SCRAMBLE FOR AFRICACameroon’s High Commissioner, Nkwelle Ekaney, outlines the latest developments that are making the erstwhile ‘Dark Continent’ an increasingly attractive prospect for global investors, as discussed at a recent African Investment Roundtable

The past decade has witnessed marked changes in the volume and composition of financial flows to Africa. In the first decade of the twenty-first century, the level of foreign direct investment (FDI), portfolio investment and official development assistance surged almost fivefold, from US$27 billion in 2000 to about US$126 billion in 2010. It is the changing composition of these flows that shows Africa’s resolve to harness the opportunities provided by globalisation. Since 2005, Africa has received more FDI than official development assistance. According to Ernst & Young’s 2012 Attractiveness Survey on Africa entitled ‘Building Bridges,’ the number of FDI projects rose by 27 per cent in 2011, with a total of 857 projects, a steep increase from 421 in 2007.

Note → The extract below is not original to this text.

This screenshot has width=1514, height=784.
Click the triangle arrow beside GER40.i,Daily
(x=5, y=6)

Investors and multinationals now see Africa – home to a dozen of the globe’s fastest-growing economies and the last major region on Earth still largely unexplored – as the next ‘big destination’ for global investment. Strong growth in new projects is expected from 2012 onwards, reaching US$150 billion by 2015. This investment in infrastructure and other long-term development projects will have positive ‘multiplier-effects’ upon the real economy, creating badly-needed jobs in manufacturing and enhancing activity in the extractive sector.

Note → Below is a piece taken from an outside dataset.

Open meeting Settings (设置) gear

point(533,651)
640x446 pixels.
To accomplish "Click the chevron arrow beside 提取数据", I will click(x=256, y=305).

At the recent African Investment Roundtable, Ajen Sita, Area Managing Partner for Africa at Ernst & Young, remarked: ‘FDI has a particularly important role to play as a future source of longer-term capital for reinvestment in infrastructure initiatives and as an accelerator of sustainable growth across Africa. And there is far more to come. Although the African share of global FDI has grown over the past decade, we believe that it does not reflect the increasing attractiveness of a region that has one of the fastest economic growth rates and highest returns on investment in the world.’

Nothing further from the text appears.